Die Werbung hat Erfolg und so macht sich im Winter 1760 der erste Treck auf den Weg Richtung Norden. Es handelt sich um 265 Familien mit etwa 1000 Personen aus dem Durlachschen, Württembergischen und Darmstädtischen. Die wenigen Habseligkeiten und die Kinder werden auf Planwagen geladen. Die Erwachsenen gehen meist zu Fuß. Etwa 30 Kilometer pro Tag schafft man auf diese Weise.
Man kann sich unschwer ausmalen, wie beschwerlich die Reise im Winter und bei Kriegszeiten über holperige und gefährliche Straßen gewesen sein muss. Mehr als 4 Wochen rumpelt und wandert man durch die Gegend, ist Wind, Wetter und wechselnd freundlichen Wirtsleuten ausgesetzt. Hinzu kommt die Angst vor Krankheiten. Wie mag wohl jener Familie zumute gewesen sein, die in Frankfurt mit 4 Kindern auf die Reise geht und nur eines davon bis Schleswig durchbringt, weil 3 unterwegs den Strapazen der Reise erliegen.

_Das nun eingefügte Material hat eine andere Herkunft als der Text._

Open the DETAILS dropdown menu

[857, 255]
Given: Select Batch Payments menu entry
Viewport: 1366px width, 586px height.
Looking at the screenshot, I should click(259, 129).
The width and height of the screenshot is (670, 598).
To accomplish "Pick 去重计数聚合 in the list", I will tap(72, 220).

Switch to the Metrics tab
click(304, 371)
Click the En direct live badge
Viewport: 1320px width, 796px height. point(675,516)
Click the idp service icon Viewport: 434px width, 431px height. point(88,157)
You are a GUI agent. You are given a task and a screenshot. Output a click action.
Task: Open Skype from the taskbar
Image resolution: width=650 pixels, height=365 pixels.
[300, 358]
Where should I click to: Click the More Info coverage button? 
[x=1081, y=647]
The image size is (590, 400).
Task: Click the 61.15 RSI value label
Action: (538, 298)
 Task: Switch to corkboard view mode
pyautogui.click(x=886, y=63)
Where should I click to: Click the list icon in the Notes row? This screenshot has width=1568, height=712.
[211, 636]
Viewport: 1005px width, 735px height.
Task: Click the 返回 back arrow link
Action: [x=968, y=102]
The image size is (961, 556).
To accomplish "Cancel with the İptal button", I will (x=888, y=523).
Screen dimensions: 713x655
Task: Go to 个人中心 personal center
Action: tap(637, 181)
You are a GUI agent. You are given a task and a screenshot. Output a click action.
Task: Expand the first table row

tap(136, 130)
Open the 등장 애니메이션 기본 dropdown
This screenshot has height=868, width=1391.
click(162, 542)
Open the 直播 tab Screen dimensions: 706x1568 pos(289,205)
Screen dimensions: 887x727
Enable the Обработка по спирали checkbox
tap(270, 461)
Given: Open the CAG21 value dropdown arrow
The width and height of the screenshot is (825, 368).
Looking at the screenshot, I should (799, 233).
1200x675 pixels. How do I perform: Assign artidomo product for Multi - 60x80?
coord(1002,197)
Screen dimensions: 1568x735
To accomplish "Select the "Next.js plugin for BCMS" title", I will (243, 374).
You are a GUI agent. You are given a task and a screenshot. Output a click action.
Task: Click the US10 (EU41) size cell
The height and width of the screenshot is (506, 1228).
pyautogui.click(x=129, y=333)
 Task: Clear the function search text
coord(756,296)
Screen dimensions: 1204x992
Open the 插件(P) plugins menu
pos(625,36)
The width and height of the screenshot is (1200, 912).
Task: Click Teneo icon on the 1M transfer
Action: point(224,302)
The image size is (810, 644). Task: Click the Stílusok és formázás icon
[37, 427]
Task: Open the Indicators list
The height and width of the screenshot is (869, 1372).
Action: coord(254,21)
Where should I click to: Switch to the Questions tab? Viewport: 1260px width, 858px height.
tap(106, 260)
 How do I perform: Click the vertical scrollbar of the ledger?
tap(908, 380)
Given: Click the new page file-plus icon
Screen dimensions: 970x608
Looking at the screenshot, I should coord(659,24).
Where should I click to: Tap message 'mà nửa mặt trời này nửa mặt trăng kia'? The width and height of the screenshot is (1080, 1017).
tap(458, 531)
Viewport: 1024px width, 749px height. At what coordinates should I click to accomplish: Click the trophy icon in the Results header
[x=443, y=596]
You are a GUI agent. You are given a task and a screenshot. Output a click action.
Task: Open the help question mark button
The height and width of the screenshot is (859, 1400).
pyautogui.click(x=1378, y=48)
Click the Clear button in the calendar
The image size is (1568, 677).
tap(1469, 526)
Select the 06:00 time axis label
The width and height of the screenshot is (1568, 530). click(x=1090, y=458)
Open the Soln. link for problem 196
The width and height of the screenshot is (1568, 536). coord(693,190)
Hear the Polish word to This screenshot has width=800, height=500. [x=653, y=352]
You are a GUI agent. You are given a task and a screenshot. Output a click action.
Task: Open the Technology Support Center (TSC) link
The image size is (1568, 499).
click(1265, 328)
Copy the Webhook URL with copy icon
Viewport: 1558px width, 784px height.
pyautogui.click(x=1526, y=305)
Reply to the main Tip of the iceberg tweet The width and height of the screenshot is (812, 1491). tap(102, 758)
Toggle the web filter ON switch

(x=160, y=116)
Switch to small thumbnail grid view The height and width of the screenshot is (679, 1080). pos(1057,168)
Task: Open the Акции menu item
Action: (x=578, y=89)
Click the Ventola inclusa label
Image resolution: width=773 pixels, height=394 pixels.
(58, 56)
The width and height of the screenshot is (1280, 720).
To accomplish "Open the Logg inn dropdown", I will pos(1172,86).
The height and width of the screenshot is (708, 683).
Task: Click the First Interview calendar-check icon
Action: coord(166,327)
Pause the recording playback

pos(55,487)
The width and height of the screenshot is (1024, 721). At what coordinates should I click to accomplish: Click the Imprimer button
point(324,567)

Auch besteht die Gefahr, in die Kriegstrubel hineingerissen zu werden. Der Reisepass mit dem dänischen Siegel ist zwar eine nette Empfehlung an wohlmeinende Mitmenschen, aber außerhalb des dänischen Staatsgebiets nicht viel wert. Wie froh wird man daher gewesen sein, als am 19. April 1760 schließlich die Türme von Hamburg und Altona am Horizont auftauchen und man von dem Inspektor Stiwitz in Empfang genommen und nach Jütland hinauf geleitet wird.